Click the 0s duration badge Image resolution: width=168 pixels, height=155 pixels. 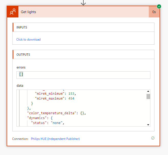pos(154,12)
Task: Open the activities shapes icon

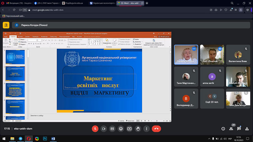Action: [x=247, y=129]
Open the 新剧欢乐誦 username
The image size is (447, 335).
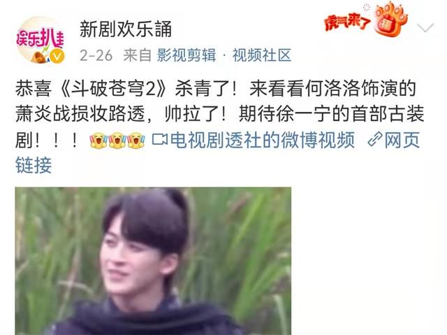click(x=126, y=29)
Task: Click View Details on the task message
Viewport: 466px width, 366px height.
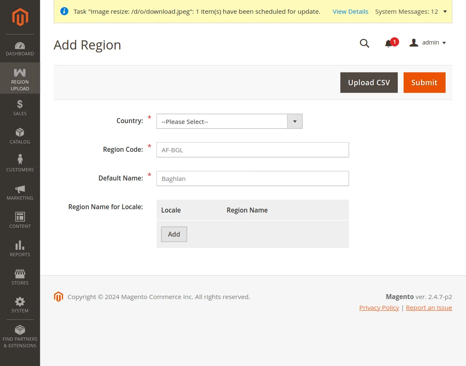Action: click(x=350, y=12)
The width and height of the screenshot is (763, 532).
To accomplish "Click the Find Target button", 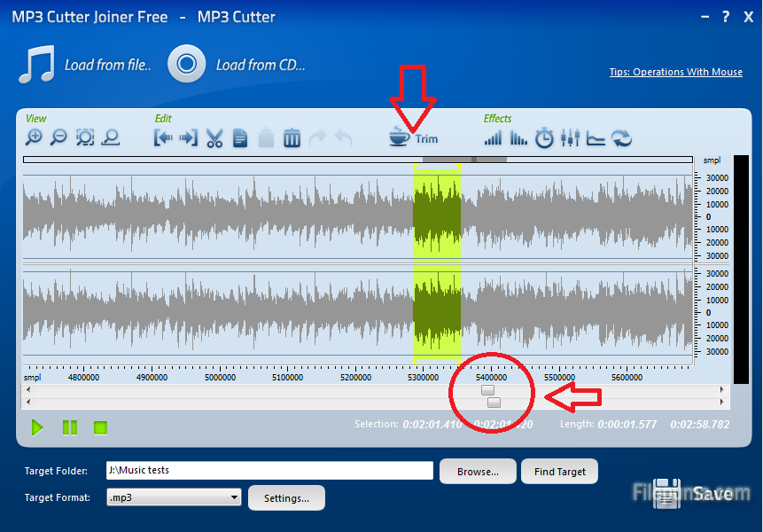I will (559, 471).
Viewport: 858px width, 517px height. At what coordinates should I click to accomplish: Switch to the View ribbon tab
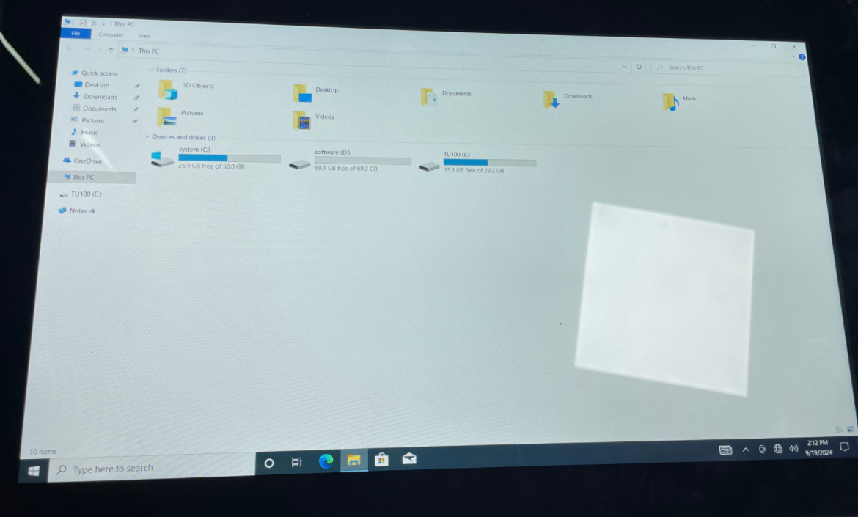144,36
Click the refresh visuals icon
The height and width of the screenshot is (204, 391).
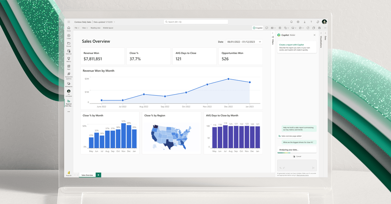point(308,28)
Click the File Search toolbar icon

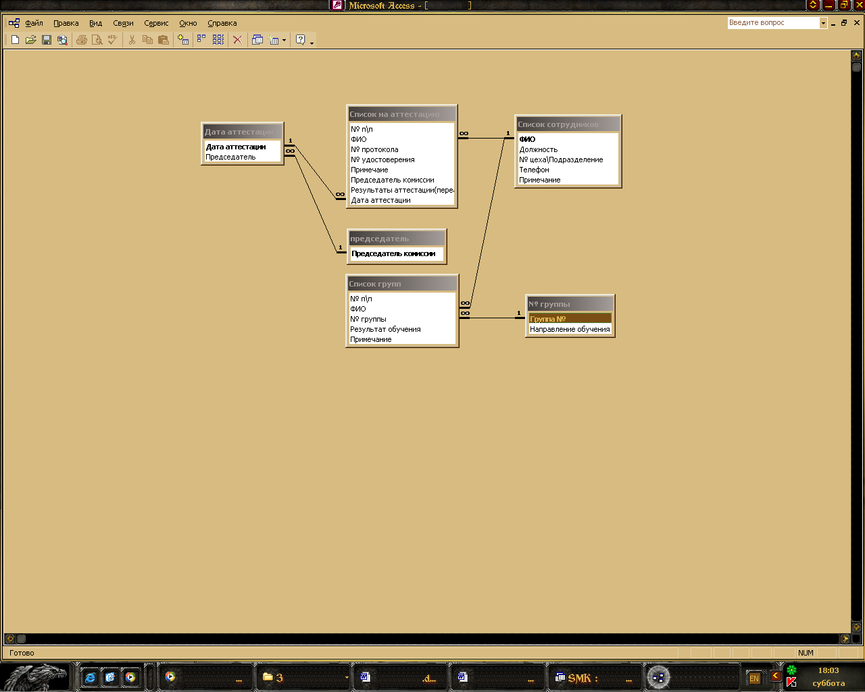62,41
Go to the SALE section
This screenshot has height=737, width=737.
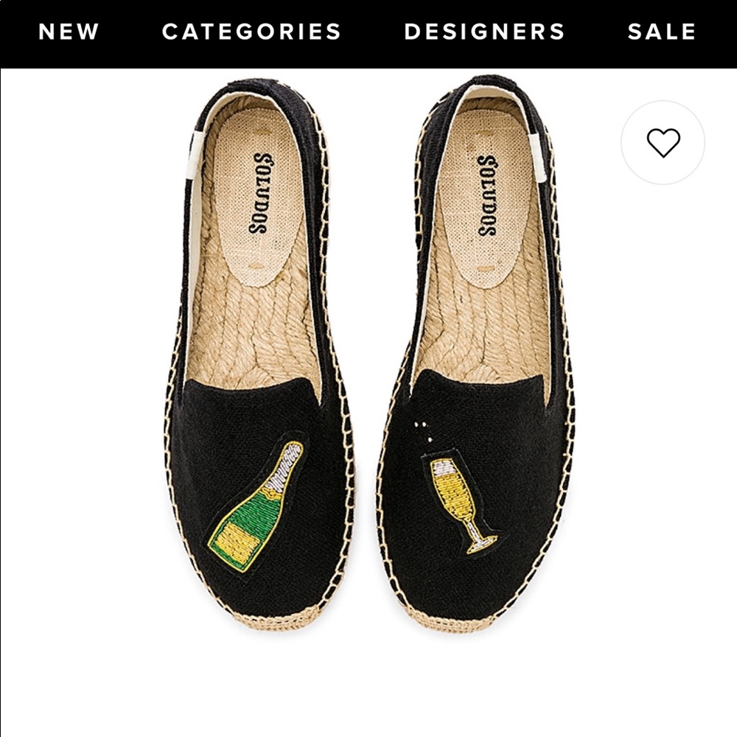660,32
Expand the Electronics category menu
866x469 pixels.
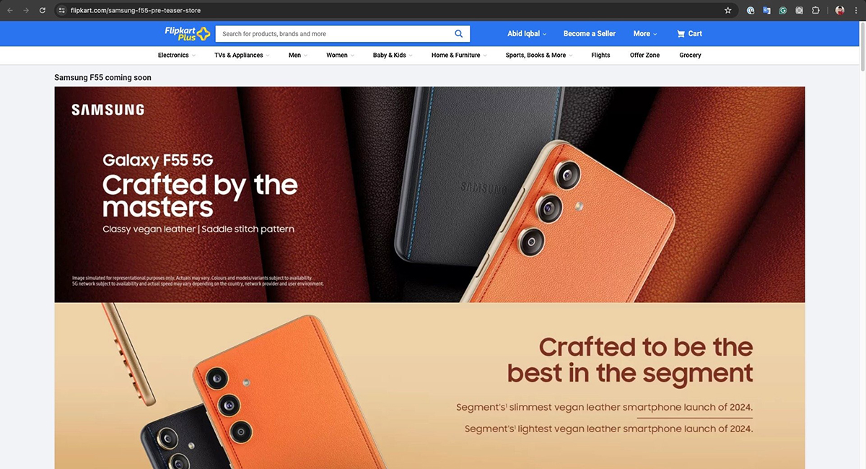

☆ ☆ ☆ ☆ ☆

- WHAT TO WORK ON -
The lines above from the line with "Viewport: 858px width, 517px" through the line with "Go to the SALE section" are to be given again word for word, with no pictures among them.

- REPLY -
Viewport: 858px width, 517px height. At what coordinates should I click to accomplish: Switch to the View ribbon tab
144,36
Click the refresh visuals icon
The height and width of the screenshot is (204, 391).
point(308,28)
Click the File Search toolbar icon

62,41
Go to the SALE section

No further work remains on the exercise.